**Exercise brief:** Wherever the string "information" appears in the records, return the line that holds it.

Pixel coordinate grounding data:
====

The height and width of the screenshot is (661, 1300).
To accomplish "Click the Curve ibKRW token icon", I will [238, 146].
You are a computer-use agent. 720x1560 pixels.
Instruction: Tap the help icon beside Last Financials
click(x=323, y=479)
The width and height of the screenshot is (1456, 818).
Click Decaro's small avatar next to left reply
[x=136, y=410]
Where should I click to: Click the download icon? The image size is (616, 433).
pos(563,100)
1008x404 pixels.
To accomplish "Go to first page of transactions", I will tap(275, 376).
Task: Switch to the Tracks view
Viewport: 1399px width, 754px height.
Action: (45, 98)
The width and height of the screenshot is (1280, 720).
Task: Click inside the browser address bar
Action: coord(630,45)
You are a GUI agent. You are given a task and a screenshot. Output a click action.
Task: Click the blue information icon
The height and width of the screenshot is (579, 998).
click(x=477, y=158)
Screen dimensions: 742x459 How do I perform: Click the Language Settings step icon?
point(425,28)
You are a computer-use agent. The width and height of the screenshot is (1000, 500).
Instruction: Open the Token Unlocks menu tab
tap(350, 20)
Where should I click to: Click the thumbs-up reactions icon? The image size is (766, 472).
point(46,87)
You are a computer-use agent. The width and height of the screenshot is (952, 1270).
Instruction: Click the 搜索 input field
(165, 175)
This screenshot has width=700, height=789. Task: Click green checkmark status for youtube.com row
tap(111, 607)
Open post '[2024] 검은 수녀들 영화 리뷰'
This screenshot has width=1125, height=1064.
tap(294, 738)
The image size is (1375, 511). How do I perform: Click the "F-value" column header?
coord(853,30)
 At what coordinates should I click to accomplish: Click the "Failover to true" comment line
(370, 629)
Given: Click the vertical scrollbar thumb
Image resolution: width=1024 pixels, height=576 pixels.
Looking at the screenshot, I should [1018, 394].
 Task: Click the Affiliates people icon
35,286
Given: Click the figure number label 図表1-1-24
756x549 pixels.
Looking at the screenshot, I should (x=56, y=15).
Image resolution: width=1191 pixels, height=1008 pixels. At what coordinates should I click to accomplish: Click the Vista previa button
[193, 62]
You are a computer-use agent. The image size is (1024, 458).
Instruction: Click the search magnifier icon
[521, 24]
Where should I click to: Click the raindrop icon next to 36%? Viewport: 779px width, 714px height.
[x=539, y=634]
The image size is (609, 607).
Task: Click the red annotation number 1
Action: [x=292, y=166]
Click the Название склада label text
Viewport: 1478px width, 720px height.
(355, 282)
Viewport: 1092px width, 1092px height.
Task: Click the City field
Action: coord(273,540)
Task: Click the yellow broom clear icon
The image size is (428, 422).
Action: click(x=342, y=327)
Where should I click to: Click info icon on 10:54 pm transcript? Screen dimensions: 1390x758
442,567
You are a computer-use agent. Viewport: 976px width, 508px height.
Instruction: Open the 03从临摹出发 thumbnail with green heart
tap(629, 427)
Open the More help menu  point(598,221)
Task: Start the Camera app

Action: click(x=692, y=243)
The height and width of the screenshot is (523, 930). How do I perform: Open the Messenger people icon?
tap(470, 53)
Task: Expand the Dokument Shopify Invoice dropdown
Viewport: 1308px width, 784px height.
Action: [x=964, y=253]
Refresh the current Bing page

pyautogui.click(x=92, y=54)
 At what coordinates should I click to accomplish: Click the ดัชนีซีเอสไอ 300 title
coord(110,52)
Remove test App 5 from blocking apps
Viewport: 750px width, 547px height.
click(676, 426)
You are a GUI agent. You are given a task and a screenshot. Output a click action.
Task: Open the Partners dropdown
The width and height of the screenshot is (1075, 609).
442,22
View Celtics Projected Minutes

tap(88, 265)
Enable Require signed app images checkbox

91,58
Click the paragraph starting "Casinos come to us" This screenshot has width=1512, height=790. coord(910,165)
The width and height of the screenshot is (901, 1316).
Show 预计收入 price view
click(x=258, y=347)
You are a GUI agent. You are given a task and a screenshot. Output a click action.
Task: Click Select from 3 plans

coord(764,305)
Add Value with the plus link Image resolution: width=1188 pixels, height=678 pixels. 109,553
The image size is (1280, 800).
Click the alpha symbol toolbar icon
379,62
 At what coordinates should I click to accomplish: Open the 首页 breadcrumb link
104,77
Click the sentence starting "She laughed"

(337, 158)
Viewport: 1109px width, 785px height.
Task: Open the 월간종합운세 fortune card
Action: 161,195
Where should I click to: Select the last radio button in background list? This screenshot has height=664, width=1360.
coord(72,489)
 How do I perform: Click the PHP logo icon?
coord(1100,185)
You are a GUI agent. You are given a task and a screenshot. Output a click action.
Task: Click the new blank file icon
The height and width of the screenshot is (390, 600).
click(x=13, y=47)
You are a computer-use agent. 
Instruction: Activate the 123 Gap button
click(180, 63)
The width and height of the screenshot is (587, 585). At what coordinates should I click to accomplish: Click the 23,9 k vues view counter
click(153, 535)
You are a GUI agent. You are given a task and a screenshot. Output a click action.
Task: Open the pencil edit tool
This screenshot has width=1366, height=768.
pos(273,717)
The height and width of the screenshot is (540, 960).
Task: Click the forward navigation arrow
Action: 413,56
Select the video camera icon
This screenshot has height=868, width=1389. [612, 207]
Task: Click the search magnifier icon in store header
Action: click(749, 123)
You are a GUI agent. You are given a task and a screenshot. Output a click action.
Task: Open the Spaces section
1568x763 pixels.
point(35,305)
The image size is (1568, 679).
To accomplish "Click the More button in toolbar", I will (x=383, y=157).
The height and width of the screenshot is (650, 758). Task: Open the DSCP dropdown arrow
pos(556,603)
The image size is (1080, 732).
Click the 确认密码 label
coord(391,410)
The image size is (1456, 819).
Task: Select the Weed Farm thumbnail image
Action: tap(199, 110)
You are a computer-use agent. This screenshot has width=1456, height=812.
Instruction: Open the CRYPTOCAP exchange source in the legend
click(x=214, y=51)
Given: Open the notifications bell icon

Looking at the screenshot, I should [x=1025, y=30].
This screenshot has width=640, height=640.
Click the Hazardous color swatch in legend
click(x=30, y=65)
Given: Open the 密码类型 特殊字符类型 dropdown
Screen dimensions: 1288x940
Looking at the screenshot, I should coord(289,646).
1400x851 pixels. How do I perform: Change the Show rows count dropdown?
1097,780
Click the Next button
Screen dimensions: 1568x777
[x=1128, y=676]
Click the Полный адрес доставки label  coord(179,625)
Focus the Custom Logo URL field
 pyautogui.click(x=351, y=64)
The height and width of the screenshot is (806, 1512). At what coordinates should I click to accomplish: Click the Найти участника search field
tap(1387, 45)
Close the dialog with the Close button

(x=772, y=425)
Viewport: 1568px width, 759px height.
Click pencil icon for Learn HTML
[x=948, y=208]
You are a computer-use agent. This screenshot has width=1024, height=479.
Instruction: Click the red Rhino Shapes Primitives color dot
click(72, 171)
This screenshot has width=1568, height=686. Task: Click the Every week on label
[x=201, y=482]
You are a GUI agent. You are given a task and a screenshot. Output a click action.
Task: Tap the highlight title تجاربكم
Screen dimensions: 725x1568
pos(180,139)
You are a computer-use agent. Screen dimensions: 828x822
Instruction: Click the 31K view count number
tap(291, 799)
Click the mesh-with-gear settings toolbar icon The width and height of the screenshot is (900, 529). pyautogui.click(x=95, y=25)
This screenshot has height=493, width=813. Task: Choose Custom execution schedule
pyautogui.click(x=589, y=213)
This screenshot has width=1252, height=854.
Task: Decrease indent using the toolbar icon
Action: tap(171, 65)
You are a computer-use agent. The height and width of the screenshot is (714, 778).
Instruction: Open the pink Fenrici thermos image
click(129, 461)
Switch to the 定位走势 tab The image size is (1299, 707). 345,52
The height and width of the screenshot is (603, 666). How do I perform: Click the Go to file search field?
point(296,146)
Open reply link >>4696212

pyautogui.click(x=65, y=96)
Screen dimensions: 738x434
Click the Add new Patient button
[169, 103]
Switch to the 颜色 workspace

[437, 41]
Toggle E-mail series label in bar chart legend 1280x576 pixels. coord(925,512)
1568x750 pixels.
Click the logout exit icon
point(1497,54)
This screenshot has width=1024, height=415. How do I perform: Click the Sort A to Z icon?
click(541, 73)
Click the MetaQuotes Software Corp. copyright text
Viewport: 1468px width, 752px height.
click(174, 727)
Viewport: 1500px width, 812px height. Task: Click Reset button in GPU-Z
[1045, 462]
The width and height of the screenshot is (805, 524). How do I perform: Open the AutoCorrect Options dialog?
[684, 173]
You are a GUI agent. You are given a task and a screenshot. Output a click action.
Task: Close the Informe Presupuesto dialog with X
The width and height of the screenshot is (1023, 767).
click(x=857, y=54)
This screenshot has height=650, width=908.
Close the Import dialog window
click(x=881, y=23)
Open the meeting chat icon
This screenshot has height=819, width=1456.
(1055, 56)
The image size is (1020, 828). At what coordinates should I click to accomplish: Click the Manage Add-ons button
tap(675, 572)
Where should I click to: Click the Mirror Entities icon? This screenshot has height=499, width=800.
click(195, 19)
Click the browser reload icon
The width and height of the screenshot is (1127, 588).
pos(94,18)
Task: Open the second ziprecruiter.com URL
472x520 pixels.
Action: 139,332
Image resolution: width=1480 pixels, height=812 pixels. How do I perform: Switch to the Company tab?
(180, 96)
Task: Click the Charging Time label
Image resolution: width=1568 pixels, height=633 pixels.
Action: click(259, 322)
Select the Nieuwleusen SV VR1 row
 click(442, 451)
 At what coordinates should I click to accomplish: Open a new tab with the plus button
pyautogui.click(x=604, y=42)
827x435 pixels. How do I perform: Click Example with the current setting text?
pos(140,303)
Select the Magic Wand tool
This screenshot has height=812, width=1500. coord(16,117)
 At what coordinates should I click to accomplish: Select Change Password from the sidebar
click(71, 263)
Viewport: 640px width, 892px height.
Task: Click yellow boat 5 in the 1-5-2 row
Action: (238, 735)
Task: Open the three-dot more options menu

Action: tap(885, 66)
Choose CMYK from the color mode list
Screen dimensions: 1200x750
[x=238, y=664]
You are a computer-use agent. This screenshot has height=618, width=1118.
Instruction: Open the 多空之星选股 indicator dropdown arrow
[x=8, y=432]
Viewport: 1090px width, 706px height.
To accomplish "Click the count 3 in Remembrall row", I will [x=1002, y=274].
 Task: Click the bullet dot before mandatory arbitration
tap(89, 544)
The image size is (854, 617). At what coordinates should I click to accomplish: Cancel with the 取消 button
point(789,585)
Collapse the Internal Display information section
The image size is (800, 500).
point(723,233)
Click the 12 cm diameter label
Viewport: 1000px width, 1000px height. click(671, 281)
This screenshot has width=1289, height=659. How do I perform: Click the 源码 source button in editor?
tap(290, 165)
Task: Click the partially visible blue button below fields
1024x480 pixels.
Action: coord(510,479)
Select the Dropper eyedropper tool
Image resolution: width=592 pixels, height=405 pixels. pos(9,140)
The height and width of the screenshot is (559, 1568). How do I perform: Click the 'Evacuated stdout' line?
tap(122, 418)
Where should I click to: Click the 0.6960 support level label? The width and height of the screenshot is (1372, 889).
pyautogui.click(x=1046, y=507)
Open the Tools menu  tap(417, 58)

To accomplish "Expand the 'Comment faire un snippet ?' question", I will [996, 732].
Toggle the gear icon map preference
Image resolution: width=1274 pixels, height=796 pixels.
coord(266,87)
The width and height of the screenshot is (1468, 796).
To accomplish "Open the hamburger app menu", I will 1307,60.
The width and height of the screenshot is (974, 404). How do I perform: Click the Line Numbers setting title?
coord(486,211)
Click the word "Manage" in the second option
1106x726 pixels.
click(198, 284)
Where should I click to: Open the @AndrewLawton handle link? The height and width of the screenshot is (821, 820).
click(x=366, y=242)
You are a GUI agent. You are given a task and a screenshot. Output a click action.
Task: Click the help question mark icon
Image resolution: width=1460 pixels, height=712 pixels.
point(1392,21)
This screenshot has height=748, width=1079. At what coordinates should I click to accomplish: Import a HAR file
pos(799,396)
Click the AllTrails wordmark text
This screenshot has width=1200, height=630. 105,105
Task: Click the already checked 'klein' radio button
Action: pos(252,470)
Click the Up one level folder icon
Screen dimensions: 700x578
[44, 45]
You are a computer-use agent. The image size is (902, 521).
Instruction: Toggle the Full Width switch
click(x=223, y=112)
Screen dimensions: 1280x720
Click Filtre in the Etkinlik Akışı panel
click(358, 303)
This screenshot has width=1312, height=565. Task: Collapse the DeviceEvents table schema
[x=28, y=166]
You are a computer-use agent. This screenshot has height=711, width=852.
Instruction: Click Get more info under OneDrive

====

**Problem solution:**
Task: Click the blue information icon
Collapse the Internal Display information section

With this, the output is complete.